The only related example is that Motorola Mobility recently began a patent
suit against Microsoft and then Google acquired them (in that order) so it's
unclear whether that promise applies.

------
mharmon14
Irreparable harm seems to imply that this could hurt Apple in a major way.

But it's easy to see what game-changing technology is. Look at what people
want in a phone:

[http://mashable.com/2011/10/03/iphone-5-wish-list-starts-
wit...](http://mashable.com/2011/10/03/iphone-5-wish-list-starts-with-4g-and-
bigger-screen/)

There's tens of similar surveys published online. None of them include
"search-as-u-go". In fact Apple doesn't seem to think that it's that big
enough of a deal to promote. They advertise tens of features & this isn't one
of them. And that's because it's expected (everyone uses it already) or it's
not that important to a buyer when choosing a phone to purchase.
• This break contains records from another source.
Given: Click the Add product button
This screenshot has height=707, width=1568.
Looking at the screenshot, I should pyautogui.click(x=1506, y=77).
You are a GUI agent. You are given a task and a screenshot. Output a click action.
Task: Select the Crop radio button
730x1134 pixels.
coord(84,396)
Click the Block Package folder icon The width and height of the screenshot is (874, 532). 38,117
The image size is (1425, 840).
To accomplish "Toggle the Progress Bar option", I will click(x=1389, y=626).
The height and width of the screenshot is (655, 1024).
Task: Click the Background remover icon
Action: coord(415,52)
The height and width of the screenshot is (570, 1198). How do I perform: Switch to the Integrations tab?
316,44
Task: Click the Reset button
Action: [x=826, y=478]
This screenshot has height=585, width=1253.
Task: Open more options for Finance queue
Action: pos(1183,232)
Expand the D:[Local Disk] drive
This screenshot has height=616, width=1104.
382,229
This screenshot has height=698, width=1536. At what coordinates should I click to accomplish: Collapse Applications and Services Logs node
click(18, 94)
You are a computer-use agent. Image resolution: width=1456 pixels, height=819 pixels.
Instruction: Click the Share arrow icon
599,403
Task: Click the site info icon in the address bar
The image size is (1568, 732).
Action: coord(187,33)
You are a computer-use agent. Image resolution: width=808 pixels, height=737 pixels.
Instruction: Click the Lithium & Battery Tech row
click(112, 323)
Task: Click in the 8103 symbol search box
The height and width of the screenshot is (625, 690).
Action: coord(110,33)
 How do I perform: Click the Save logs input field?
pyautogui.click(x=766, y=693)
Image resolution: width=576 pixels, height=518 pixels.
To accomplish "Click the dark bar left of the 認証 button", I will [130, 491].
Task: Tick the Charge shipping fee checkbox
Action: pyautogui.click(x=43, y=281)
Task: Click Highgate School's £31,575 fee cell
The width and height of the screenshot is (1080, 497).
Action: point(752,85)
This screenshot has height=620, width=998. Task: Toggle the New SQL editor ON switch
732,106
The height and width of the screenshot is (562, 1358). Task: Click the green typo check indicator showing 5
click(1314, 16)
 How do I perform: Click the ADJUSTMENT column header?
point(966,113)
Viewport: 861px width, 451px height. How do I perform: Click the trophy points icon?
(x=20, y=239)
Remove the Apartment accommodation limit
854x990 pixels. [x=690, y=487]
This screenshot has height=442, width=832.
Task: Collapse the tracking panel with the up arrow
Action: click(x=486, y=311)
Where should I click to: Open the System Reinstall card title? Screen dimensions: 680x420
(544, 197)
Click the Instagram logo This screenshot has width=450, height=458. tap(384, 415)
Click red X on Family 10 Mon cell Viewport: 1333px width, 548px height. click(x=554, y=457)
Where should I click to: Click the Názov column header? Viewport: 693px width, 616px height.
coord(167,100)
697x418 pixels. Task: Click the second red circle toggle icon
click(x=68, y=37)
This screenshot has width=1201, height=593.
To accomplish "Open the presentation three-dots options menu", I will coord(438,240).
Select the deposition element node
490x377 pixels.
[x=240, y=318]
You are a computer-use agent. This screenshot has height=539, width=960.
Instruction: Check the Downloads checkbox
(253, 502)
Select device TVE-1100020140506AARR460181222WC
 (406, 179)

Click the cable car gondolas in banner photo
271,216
It's just not reasonable to assume that the "search-as-u-go" technology could
give any sort of significant advantage to Samsung to be the cause of a shift
in market share or something with similarly unascertainable consequences,
which is precisely what the ruling of irreparable damage relies on.

------
roguecoder
How have we not abolished patents yet? This is ridiculous, and everyone
appears to know it except that judge.

------
kombine
Especially sad considering how people in the tech industry use and promote
Apple products. Sadly, I'm a user of MBP too. All of the "hackers" these days
use Mac laptops to write in Javascript/Ruby/other_todays_hyped_language. All
to satisfy the consumeristic needs of population. And frankly you can't do
much with the platform anyway - Apple disallows JIT and other low level stuff
on iOS. They move towards the same restrictions on MacOS X, starting with Mac
App Store Apps. I wouldn't be surprised if in few years they disallow
installing apps not through the app store. Fuck you, Apple! Your soul interest
is to make more and more cash.

------
rosejn
Apple Corp. sucks as a member of society. As one of the wealthiest and most
successful companies on earth they continue to play dirty by abusing the
patent system for their advantage. Most of the patents they are "protecting"
are describing pretty obvious ideas that any group of good engineers working
on this class of devices would bump into, and this behavior does not benefit
society in any way. They are clearly protecting a virtual monopoly on tablets
by fighting with patents rather than focusing on out innovating the
competition. I hope their will one day be real competition in this space.

------
beedogs
If Apple keeps pissing off all the vendors it needs to work with, pretty soon
they'll have to start fabbing their own fucking chips for their phones.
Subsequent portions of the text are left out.